§ Task statement
Update the data from the line with "Task: Open the" up to and including the line with "Action: (1120, 62)", changing "options menu" to "settings menu" and leaving everything else as it is. Leave the pictures out.

§ Material for this exercise
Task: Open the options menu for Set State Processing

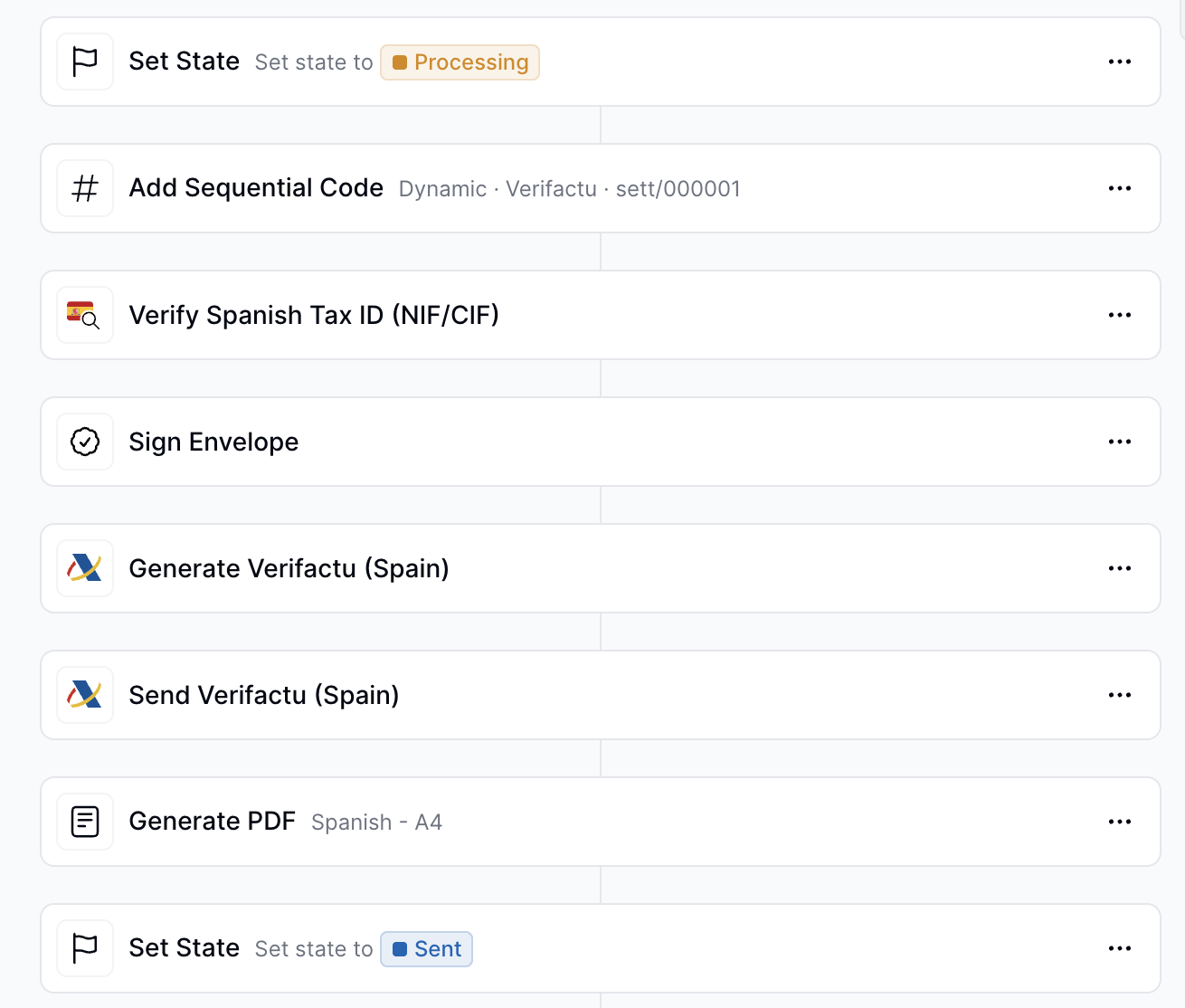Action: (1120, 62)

--

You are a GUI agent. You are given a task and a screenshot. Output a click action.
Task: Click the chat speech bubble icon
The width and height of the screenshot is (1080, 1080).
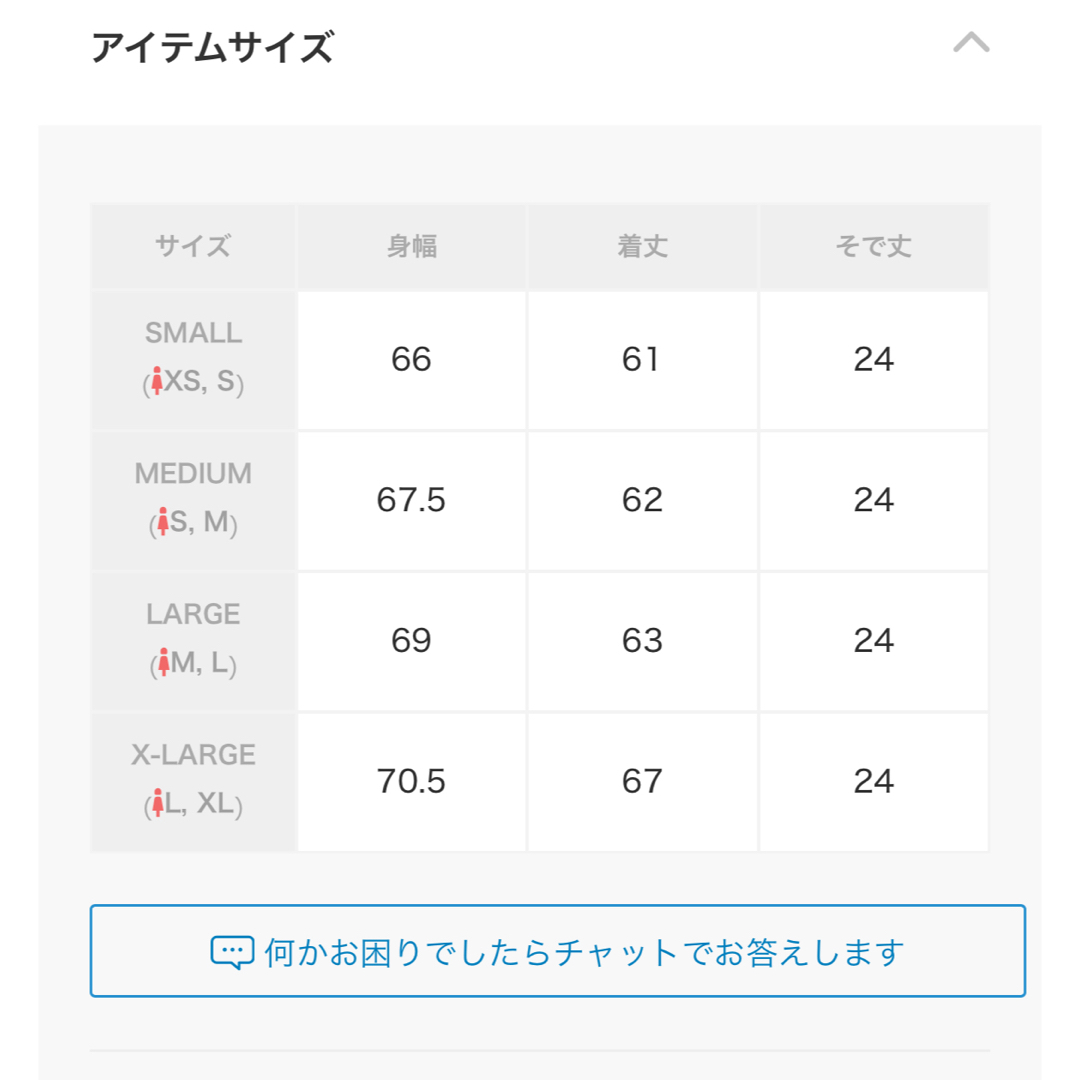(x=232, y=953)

§ Task output
Task: Open the settings menu for Set State Processing

Action: (1120, 62)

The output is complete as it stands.